Однако, Бартекъ и Войтекъ стоятъ себѣ, и имъ въ голову не приходитъ, что можно удрать. Приказано стоять. Впрочемъ, Бартекъ вретъ. Онъ не такъ труситъ, какъ трусили бы многіе другіе на его мѣстѣ. Дисциплина подавляетъ его воображеніе, и послѣднее не рисуетъ ему положеніе въ такихъ страшныхъ краскахъ, какимъ оно на самомъ дѣлѣ. Бартекъ, однако, думаетъ, что его убьютъ и передаетъ эту мысль Войтеку.
-- Міръ не провалится, если однимъ болваномъ будетъ меньше! отвѣчаетъ Войтекъ сердито.
Слова эти совсѣмъ успокоиваютъ Бартека. Кажется, что и дѣйствительно весь вопросъ заключается въ томъ, провалится ли міръ или нѣтъ. Успокоившись въ этомъ отношеніи, онъ вооружается терпѣніемъ, но чувствуетъ, что ему страшно жарко и что потъ такъ и льетъ съ него. Между тѣмъ, ружейный огонь становится все сильнѣе и ряды такъ и таютъ. Хрипѣніе умирающихъ сливается со свистомъ пуль и гуломъ орудій. Убитыхъ и раненыхъ ужь никто не уноситъ. По движенію трехцвѣтныхъ знаменъ видно, что скрытые въ виноградникахъ пѣхотинцы приближаются. Рядами начинаетъ овладѣвать отчаяніе.

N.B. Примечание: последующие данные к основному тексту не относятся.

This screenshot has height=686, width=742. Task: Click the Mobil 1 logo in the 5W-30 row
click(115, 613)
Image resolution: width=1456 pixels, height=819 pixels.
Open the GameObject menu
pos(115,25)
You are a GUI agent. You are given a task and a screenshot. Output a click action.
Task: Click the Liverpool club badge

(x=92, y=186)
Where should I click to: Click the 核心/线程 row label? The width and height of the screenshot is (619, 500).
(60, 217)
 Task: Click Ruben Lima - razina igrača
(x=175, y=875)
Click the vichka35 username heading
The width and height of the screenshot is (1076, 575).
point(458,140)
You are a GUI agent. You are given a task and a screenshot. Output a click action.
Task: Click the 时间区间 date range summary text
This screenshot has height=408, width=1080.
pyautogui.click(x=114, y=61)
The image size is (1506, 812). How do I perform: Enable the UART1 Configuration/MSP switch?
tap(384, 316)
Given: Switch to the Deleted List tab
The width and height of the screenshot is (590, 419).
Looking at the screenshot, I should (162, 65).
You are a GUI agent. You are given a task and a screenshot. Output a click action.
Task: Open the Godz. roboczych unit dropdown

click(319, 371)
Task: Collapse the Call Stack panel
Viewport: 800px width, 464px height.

Но въ возгласахъ отчаянія слышится ропотъ нетерпѣнія и бѣшенства. Еслибы разрѣшили тронуться съ мѣста, солдаты кинулись бы впередъ, какъ дикіе звѣри. Но ждать нестерпимо. Какой-то солдатъ срываетъ съ головы фуражку, бросаетъ ее изо всей силы на землю и говоритъ:
-- Разъ собакѣ околѣть!
Эти слова такъ успокоиваютъ Бартека, что онъ совершенноперестаетъ трусить. Въ самомъ дѣлѣ, если собакѣ разъ только приходится околѣть, то, собственно, важнаго ничего нѣтъ. Эта мужицкая философія лучше всякой другой, потому что придаетъ человѣку бодрость. Бартекъ, впрочемъ уже раньше зналъ, что собакѣ приходится разъ только околѣть, но ему пріятно слышать это и вполнѣ въ этомъ увѣриться, тѣмъ болѣе, что сраженіе принимало характеръ настоящей бойни. Вотъ полкъ, не сдѣлавъ ни одного выстрѣла, наполовину уже не существуетъ. Кучки солдатъ изъ другихъ полковъ въ безпорядкѣ бѣгутъ съ поля битвы, но мужики изъ Ярма, Большой и Малой Кривды, Недоли и села Несчастнаго, порабощенные желѣзною прусскою дисциплиною, стоятъ, точно вкопанные. Но и ихъ ряды начинаютъ уже колебаться. Еще секунда -- и цѣпи дисциплины разлетятся въ дребезги. Земля подъ ногами становится рыхлою и скользкою отъ крови, рѣзкій запахъ которой смѣшивается съ запахомъ порохового дыма. Въ нѣкоторыхъ мѣстахъ ряды не могутъ сомкнуться, потому что трупы мѣшаютъ. У ногъ тѣхъ солдатъ, которые стоятъ неподвижно на мѣстѣ, другіе лежатъ въ лужахъ крови, стонутъ, корчатся въ судорогахъ, умираютъ или не подаютъ ужь признаковъ жизни. Захватываетъ духъ. Въ рядахъ слышится ропотъ.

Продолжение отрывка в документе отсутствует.